Majority Oppression: Is It Even Possible?
We have been dealing with a lot of minority oppression cases/ issues in our previous articles. In this article, we will deal with the exact opposite, namely, whether the majority shareholders of a company can be oppressed/ bring an oppression suit.
What is oppression?
Oppression is an act whereby the action of the company (against their shareholders) departs from the standard of fair dealing and violates the conditions of fair play which a shareholder of the company is entitled to expect as a shareholder of the company.
However, the courts usually do not intervene with how the company is being run unless there is a clear indication that the company shareholders are being oppressed by the company.

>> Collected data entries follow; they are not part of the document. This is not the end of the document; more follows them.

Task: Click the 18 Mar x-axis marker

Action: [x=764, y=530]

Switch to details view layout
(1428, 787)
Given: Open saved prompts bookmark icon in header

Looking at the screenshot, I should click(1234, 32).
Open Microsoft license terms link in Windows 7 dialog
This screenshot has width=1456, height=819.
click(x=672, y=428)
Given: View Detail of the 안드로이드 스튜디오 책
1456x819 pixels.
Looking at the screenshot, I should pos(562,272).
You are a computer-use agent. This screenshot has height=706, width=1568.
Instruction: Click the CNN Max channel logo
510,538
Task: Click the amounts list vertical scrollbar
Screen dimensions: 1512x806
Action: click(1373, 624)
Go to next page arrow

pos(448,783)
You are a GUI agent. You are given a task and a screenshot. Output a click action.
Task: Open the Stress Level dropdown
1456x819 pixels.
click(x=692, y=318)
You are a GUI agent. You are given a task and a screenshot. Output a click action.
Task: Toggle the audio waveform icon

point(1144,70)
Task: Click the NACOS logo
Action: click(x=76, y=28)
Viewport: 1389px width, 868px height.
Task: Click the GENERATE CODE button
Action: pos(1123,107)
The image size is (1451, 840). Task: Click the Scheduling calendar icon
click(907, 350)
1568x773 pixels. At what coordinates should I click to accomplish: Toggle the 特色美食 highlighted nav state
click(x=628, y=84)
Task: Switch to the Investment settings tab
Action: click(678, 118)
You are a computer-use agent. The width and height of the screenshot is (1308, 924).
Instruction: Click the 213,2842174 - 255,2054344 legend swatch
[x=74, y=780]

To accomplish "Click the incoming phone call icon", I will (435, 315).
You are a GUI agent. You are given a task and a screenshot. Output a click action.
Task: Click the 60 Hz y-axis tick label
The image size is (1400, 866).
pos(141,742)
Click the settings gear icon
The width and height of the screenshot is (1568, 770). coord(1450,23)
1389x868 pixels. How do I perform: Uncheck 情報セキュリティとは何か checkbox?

As noted by the court:
“Mismanagement of the company does not necessarily constitute oppression or disregard of a member’s interests. Nor, indeed, does the fact that a member is consistently outvoted mean that he is oppressed or that his interests are being disregarded. It should be remembered that the majority also has rights. Section 216 (the Singapore counterpart of section 346 of our Companies Act) does not give jurisdiction to the court to interfere with the internal management of companies which are being managed honestly and in accordance with the law.”
So can the majority shareholders of the company raise oppression?
Yes. This question was raised and dealt with in Kumagai Gumi Co Ltd v Zenecon-Kumagai Sdn Bhd & Ors And Another Application, where the court pointed out that nowhere in section 181 (1) of the Companies Act 1965 (and currently section 346 (1) of the Companies Act 2016) specifically put a label on who can/ cannot be oppressed.
In the case, the court noted that:
“That being so, for my part the section seems to admit no ambiguity. The word “oppression” is a word in common use and understanding in the English language. But I would just observe in passing that it does not say who complains of the act “of oppression”; it says “that the affairs of the company are being conducted in a manner oppressive …”. In other words, I think it invites attention, not to events considered in isolation, but to events considered as part of a consecutive story…But I must pause to dismiss, so far as I am concerned, the submission made by Mr. Russell (leading counsel for the father before Roxburgh J) to the effect, as I understood it, that the nature of the oppression that the section requires could be in some way affected by the use of the word “minorities”. To start with, I can see no need to introduce any modification into the words of the statute, which seem to me to be sufficiently plain. Secondly, I do not think that the word “minorities” was intended to be introduced at that point. I think the point about the word “minorities” is that it is only where the voting control is elsewhere that a case for the application of the section arises.”
Hopefully, this brief article provides an insight into the question posted above.